Cette insistance sur les questions sociétales condamnerait la gauche à s'éloigner des classes populaires. Ainsi, Louis Nadau qualifie d' "idéologie" l'affirmation selon laquelle il est possible de conjuguer "préoccupations sociétales" et "préoccupations des classes populaires". Idéologie, vraiment ? Là encore, les faits sont têtus. Un sondage du 21 mars 2022 de l'IFOP montre que les électeurs ne déterminent pas leur vote en fonction des questions sociétales. Je cite : " Contrairement aux discours dénonçant un « wokisme » ambiant qui rendrait les électeurs ultra-sensibles aux grandes questions de société (ex : féminisme, antiracisme,…), l’analyse des motivations des électeurs montre que ces derniers voteront moins en fonction des thèmes chers à la gauche progressiste qu’en fonction de besoins matérialistes et socioéconomiques". En clair, que la gauche tienne un discours "progressiste" ou "républicain" ne change pas grand chose : elle sera jugée sur sa capacité perçue à améliorer les conditions matérielles. Sur ce point, l'électorat populaire sera plus prompt à pardonner le barbecue de Sandrine Rousseau que la politique d'austérité de François Hollande.

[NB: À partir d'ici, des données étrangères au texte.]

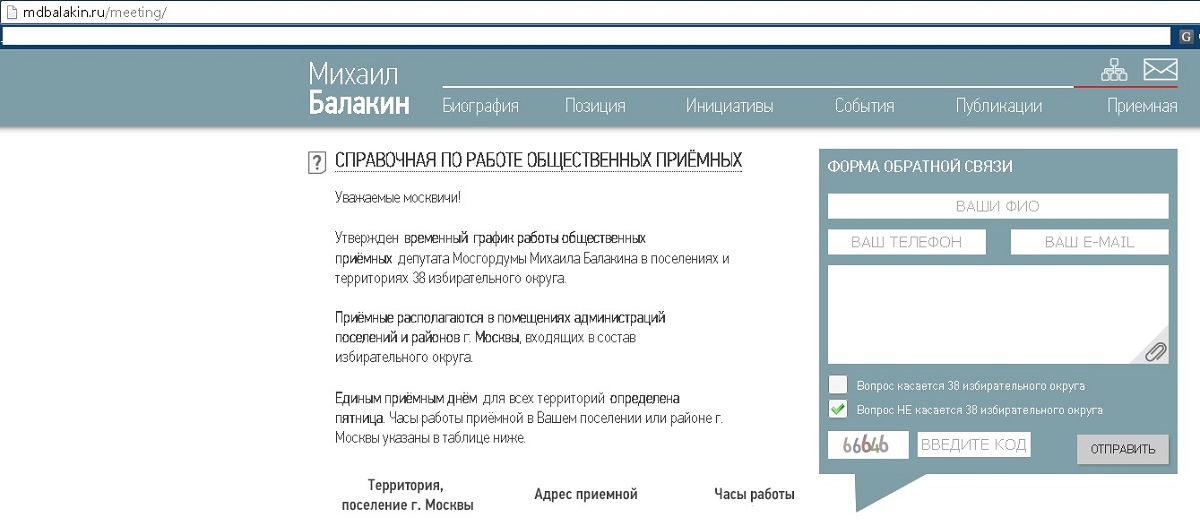This screenshot has height=526, width=1200.
Task: Navigate to Публикации
Action: coord(998,106)
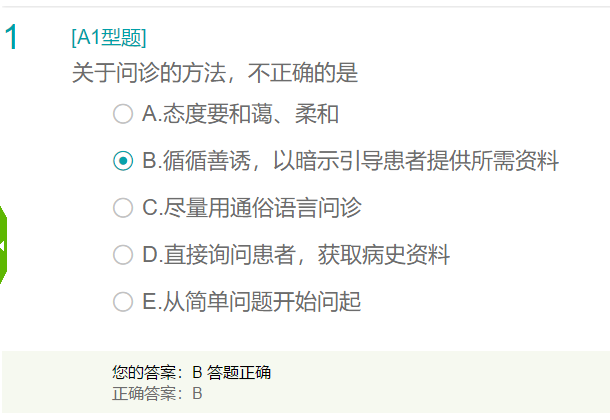Click the [A1型题] question type tag
The height and width of the screenshot is (420, 610).
pos(109,38)
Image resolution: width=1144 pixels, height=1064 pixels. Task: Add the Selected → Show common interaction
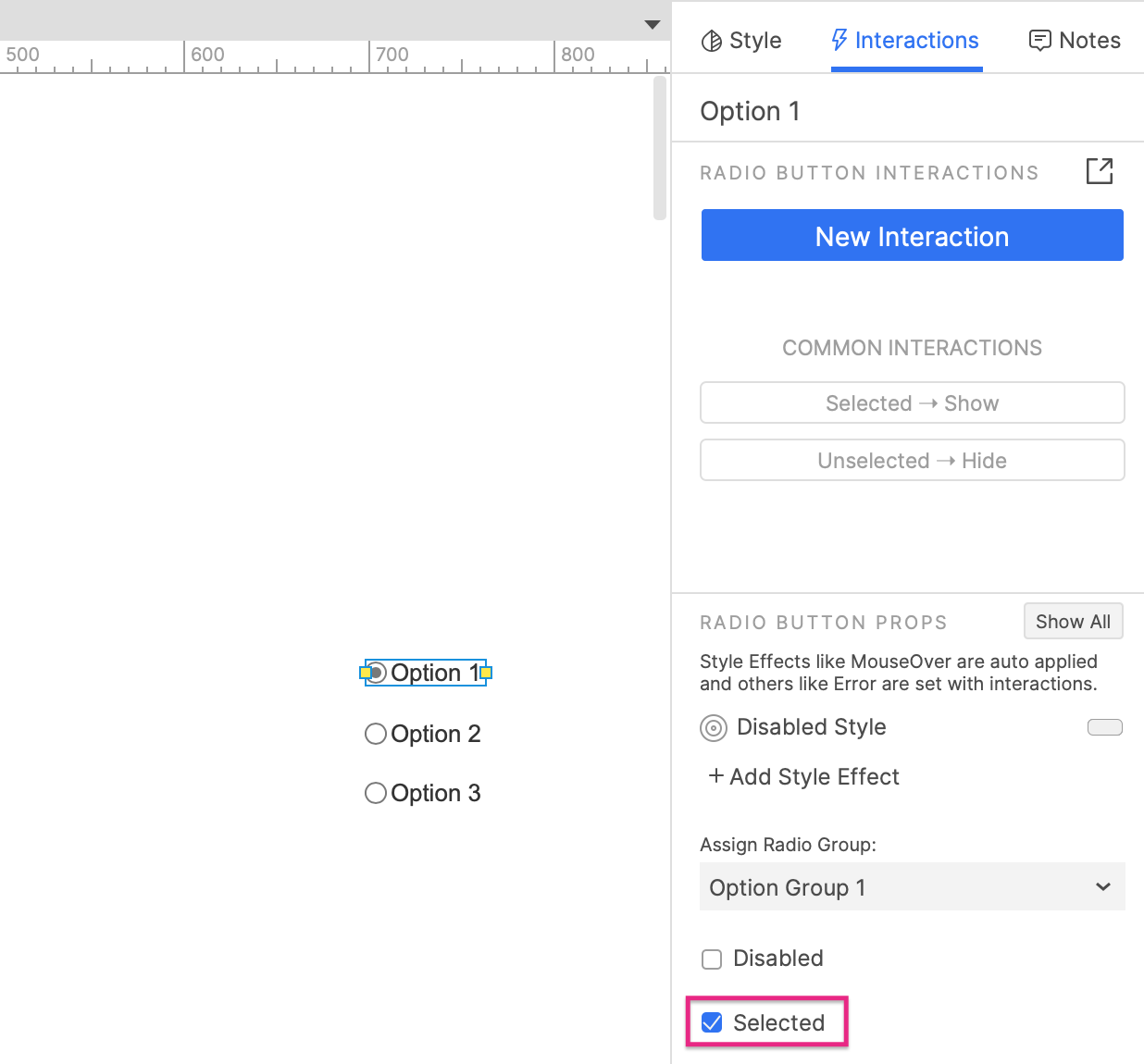[912, 403]
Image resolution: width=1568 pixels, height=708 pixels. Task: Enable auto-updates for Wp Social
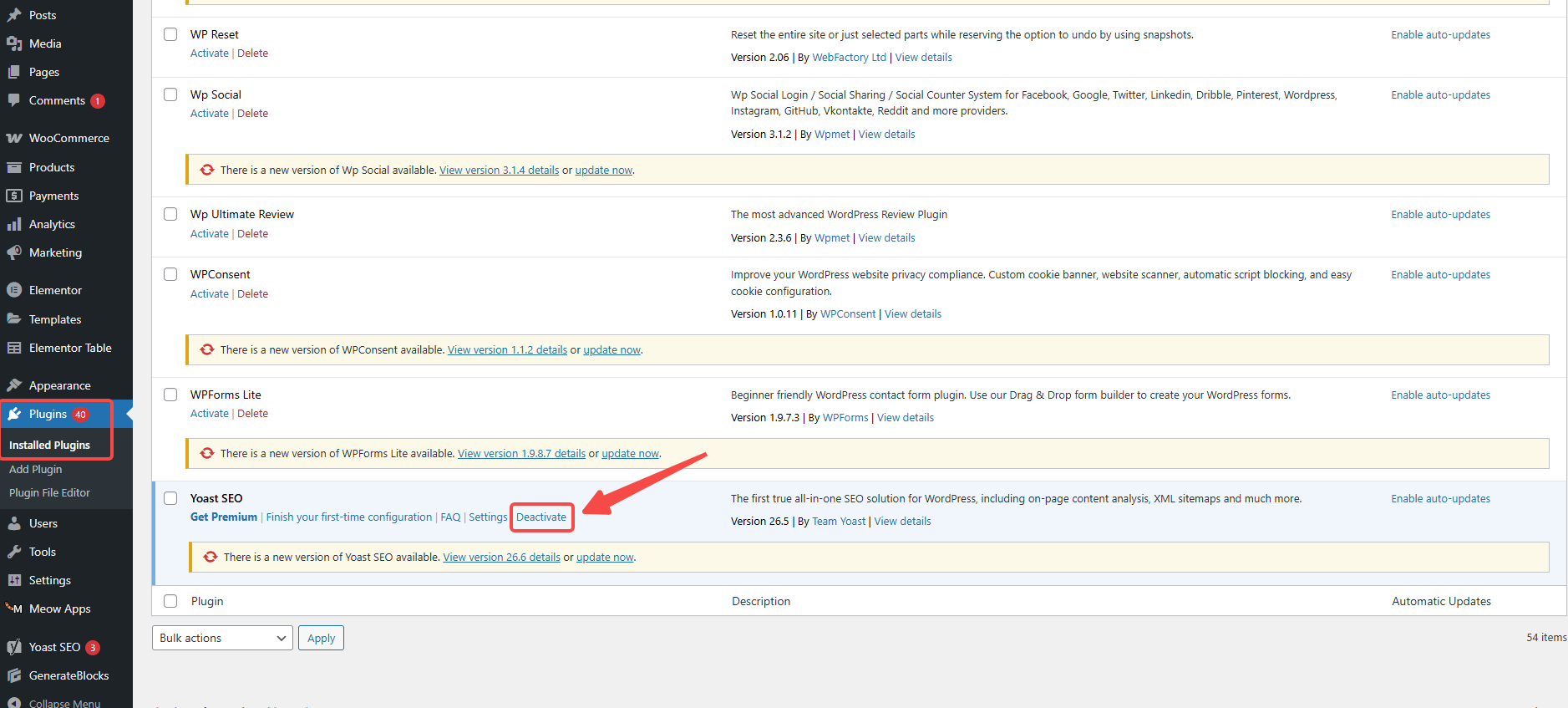coord(1440,94)
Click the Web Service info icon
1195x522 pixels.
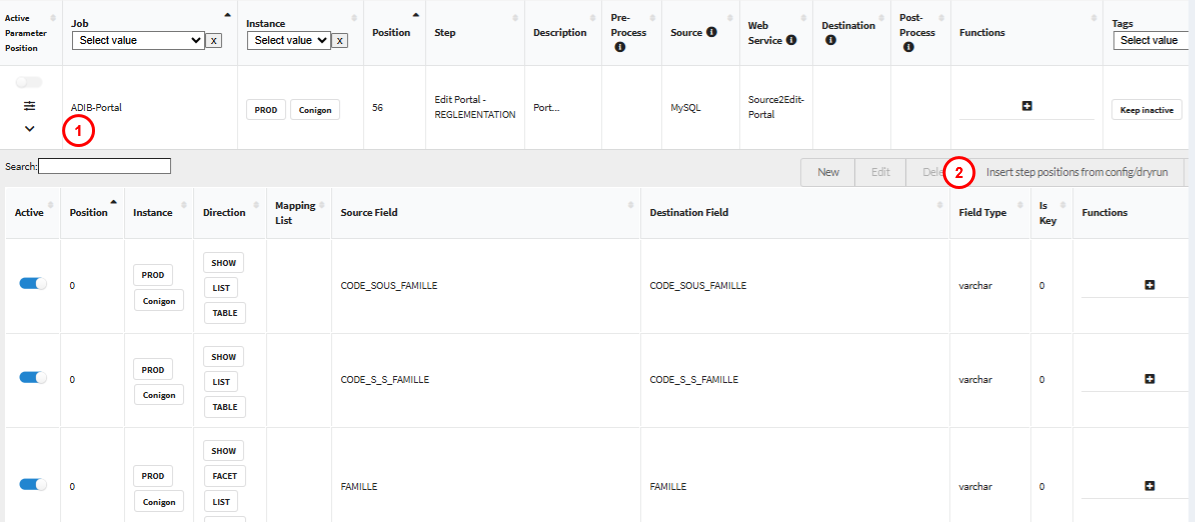point(791,40)
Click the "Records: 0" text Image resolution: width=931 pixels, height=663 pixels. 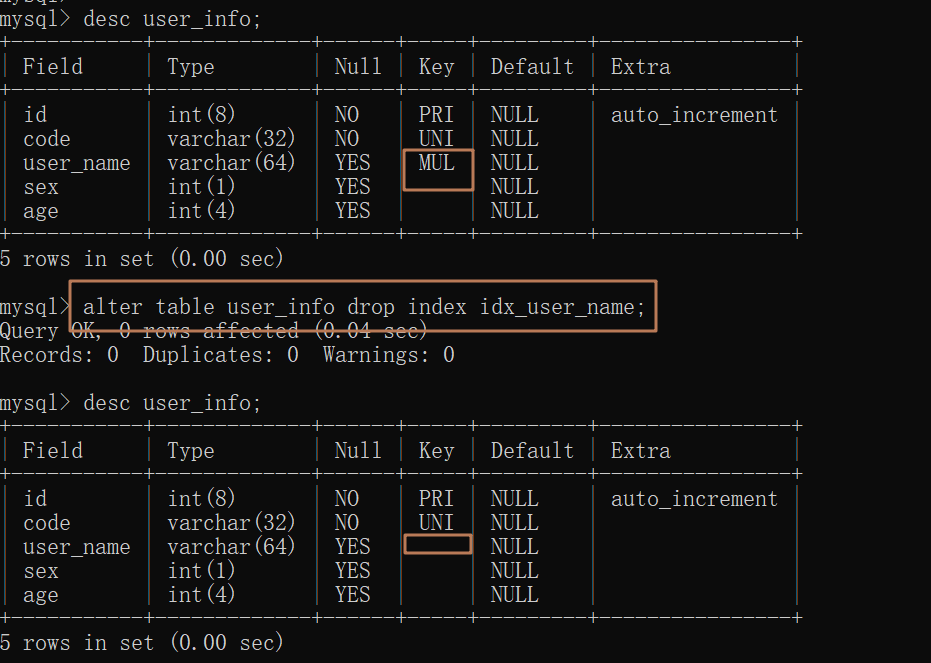(59, 355)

Il serait trop long de compiler ici toutes les approximations, citations mises hors de leur contexte, raisonnements fallacieux présents dans ce dossier sur les "gauches irréconciliables". Mais je ne résiste pas à l'envie de commenter deux piques que Polony et Nadau adressent à Mediapart (sans quoi un article de Marianne ne saurait être complet). Dans l'une, Edwy Plenel, du temps où il officiait au Monde, "inaugurait la fascisation de pans entiers de la gauche". Rien que ça. Dans l'autre, Mediapart, "du haut de son magistère moral", alertait sur le piège d'opposer "social et sociétal". Je m'amuse de constater que ce sont toujours des journaux d'opinion qui sont obnubilés par Mediapart, lui reprochant les opinions que le média en ligne véhiculerait. Or dans l'article dénoncé par Louis Nadau, Fabien Escalona (qui, lui, assume un "parti pris") s'appuie sur des travaux de plusieurs chercheurs pour étayer son argumentation, là où justement Marianne se situe strictement sur le plan moral. La différence, c'est qu'un journal sérieux comme Mediapart ne se permettrait pas d'ironiser sur le "magistère moral" de ses confrères.